E/K coils are synthetic coiled-coil domains designed specifically to bind to each other with high affinity and specificity (Litowski and Hodges, 2002) (Figure 1). They are composed of a heptad repeat that forms a coil structures that are able to interact with each other. These coils are able to interact with each other in an anti-parallel fashion that makes them useful for applications such as peptide capture, protein purification and in biosensors. For our project we decided to make use of the IAAL E3/K3 coils (BBa_K118901, BBa_K1189011) due to the balance they offer between affinity and specificity (Table 1).
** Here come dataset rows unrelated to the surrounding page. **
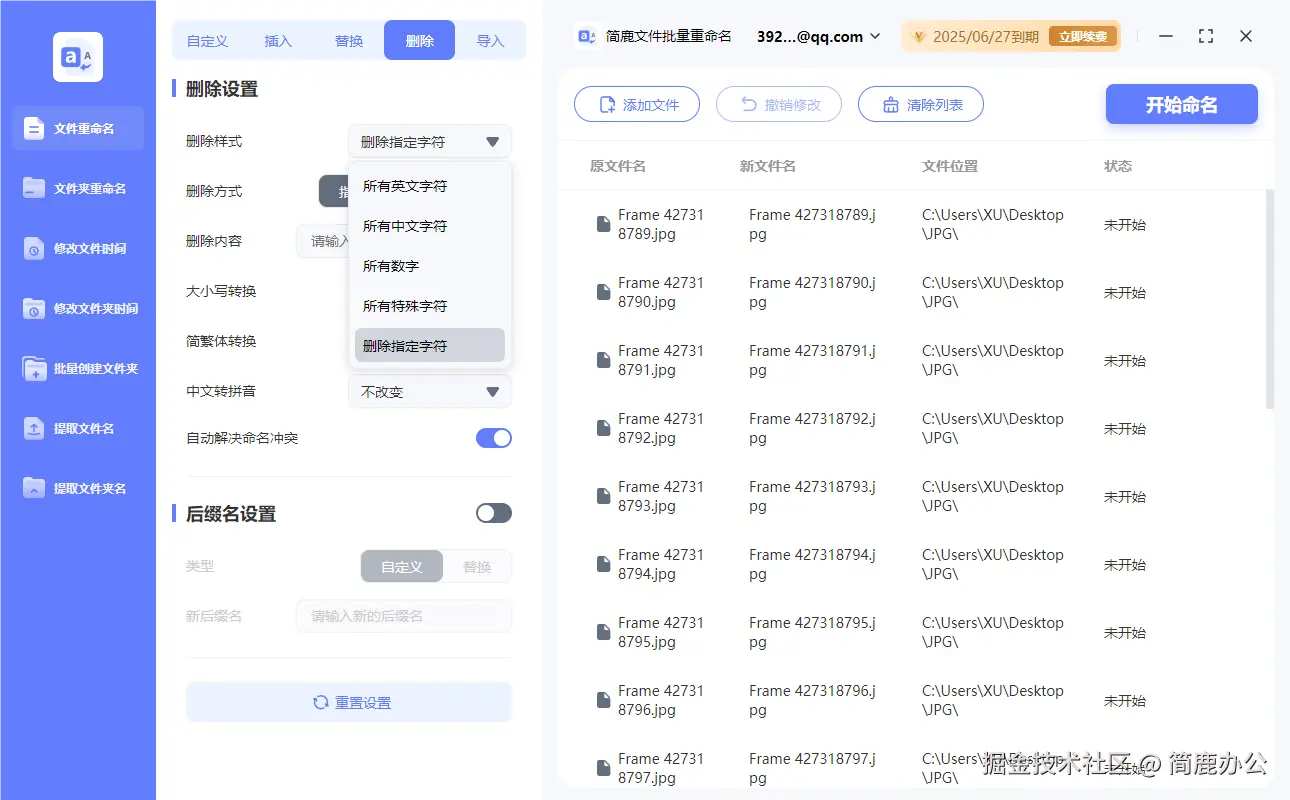Click the app logo in the sidebar
This screenshot has width=1290, height=800.
pyautogui.click(x=77, y=57)
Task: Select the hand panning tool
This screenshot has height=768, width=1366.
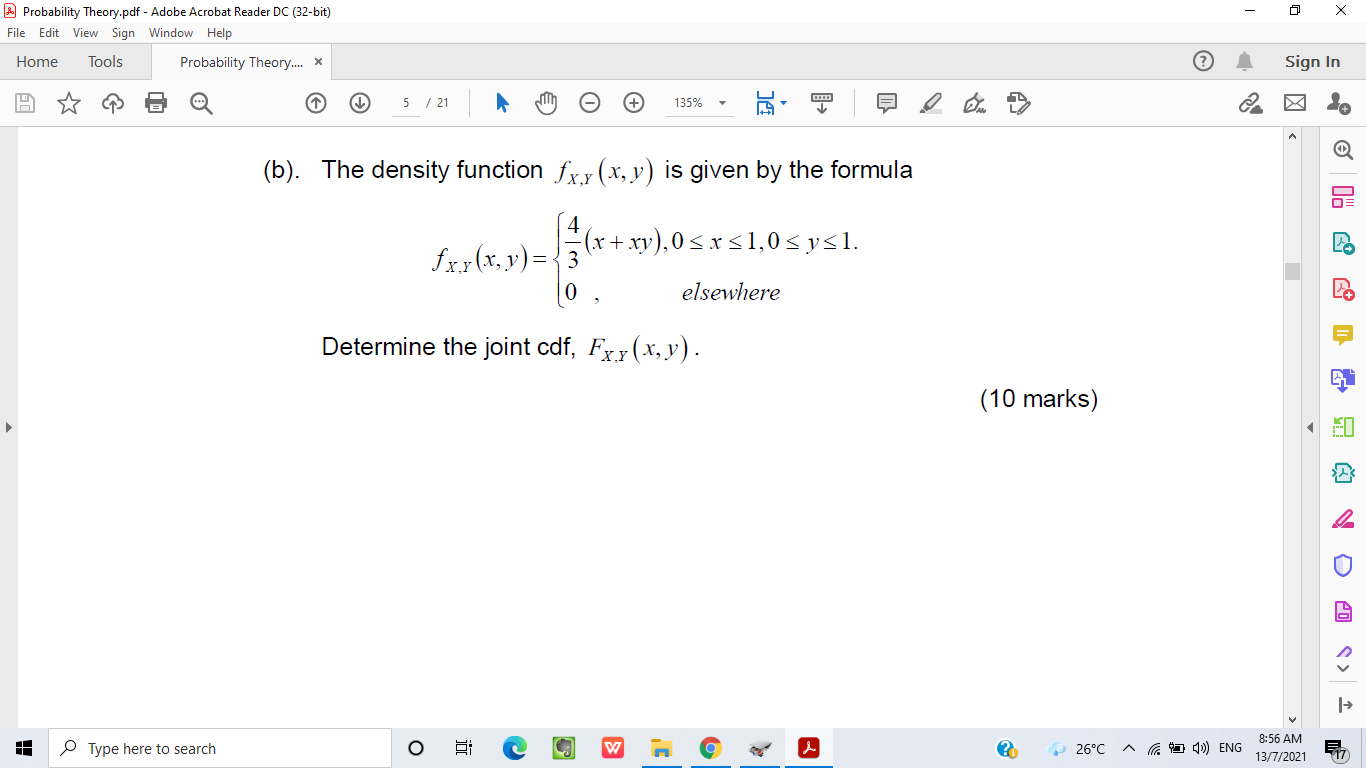Action: pyautogui.click(x=546, y=103)
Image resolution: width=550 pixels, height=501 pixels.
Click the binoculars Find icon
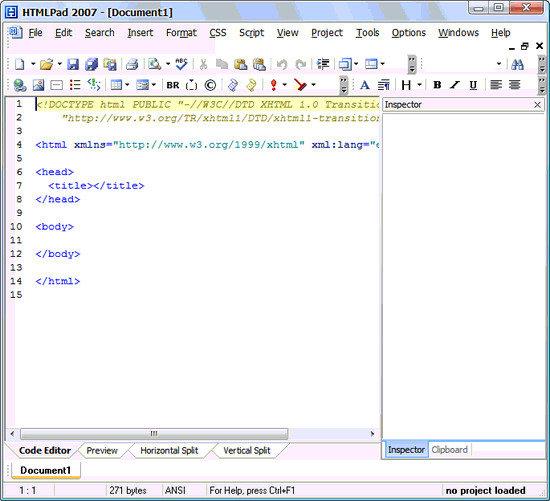518,64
Coil Name | Peptide Sequence |
IAAL E3 | NH2-EIAALEKEIAALEKEIAALEK-COOH |
IAAL K3 | NH2-KIAALKEKIAALKEKIAALKE-COOH |
These E3/K3 coils are able to form heterodimers due to the hydrophobic residues contained within the heptad repeat. In our case these are isoleucine and leucine residues. Designated by empty arrows in the helical wheel diagram below (Figure 2) these residues form the core of the binding domain of the coils. In order to prevent the homodimerization of these coils charged residues are included in the design. The electrostatic interactions between glutamic acid and lysine residues prevent an E-coil from binding with an E-coil for example. These parts were already in the registry, however the DNA was never received, so we built, sequenced and re-submitted them.